Indigenous doctorates in settler colonialism: Emma Lea Allen, Settler Aggressions: Indigenous Doctoral Student Experiences With Settler Colonialism in Higher Education, PhD dissertation, University of Oklahoma, 2025

22Jul25

Abstract: Indigenous students pursuing doctoral education often navigate environments shaped by the historical and on-going settler colonial structure of the United States. This study aimed to examine the lived experiences of Indigenous doctoral students with microaggressions at NonNative Colleges and Universities (NNCUs), with attention to how these incidents are shaped by underlying settler colonial dynamics. Using an Indigenous methodological approach, with Settler Colonialism and TribalCrit as guiding frameworks, data were collected through in-depth interviews with 11 Indigenous doctoral students from both public and private universities. The term “settler aggression” emerged in this study as a way to describe microaggressions rooted in settler colonialism and directed at Indigenous individuals or communities.
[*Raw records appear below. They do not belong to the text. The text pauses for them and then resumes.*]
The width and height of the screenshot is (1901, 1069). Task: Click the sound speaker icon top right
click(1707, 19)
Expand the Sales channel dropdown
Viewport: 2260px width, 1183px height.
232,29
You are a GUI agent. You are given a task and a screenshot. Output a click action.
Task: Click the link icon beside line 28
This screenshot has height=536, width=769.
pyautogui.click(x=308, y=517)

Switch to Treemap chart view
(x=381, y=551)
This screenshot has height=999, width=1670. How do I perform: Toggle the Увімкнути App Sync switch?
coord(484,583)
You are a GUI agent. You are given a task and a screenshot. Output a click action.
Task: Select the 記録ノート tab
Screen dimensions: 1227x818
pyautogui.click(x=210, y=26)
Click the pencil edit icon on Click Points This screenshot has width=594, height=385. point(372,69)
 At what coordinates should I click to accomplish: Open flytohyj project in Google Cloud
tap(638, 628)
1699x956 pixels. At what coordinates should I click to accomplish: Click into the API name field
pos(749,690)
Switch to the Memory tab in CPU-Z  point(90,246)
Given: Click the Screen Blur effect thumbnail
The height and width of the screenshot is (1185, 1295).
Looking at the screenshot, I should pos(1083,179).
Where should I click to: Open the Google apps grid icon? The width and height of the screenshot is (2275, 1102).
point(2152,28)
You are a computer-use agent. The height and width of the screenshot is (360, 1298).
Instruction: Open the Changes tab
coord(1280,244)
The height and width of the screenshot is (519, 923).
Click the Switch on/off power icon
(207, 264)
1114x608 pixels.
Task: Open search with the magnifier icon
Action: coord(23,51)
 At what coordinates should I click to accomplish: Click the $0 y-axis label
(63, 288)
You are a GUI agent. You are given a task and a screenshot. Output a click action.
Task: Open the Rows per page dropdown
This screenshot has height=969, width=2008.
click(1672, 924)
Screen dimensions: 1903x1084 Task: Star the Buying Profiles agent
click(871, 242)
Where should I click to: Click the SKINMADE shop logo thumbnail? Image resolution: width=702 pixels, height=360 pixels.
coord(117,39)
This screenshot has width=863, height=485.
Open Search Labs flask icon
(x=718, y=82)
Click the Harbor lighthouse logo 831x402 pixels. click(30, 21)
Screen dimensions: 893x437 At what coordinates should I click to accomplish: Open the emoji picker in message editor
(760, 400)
The findings uncovered four themes of settler aggressions: Settler Ignorance, which is categorized as a structural lack of awareness that benefits the setter; Settler Tokenization (and Indigenous Labor), which illustrates how settlers utilize Indigenous people, knowledge, culture, or spirituality to appear diverse without bringing about real change; Environmental Settler Aggressions in the Academy, which are the systemic settler aggressions embedding within academic structures; and Settler as Supreme Sovereign, which reflects how settlers assert their dominance through the centering of their own authority, knowledge, and culture while marginalizing Indigenous people. This research highlights the need for higher education institutions to move beyond symbolic gestures and implement actionable policies that support, protect, and empower Indigenous students.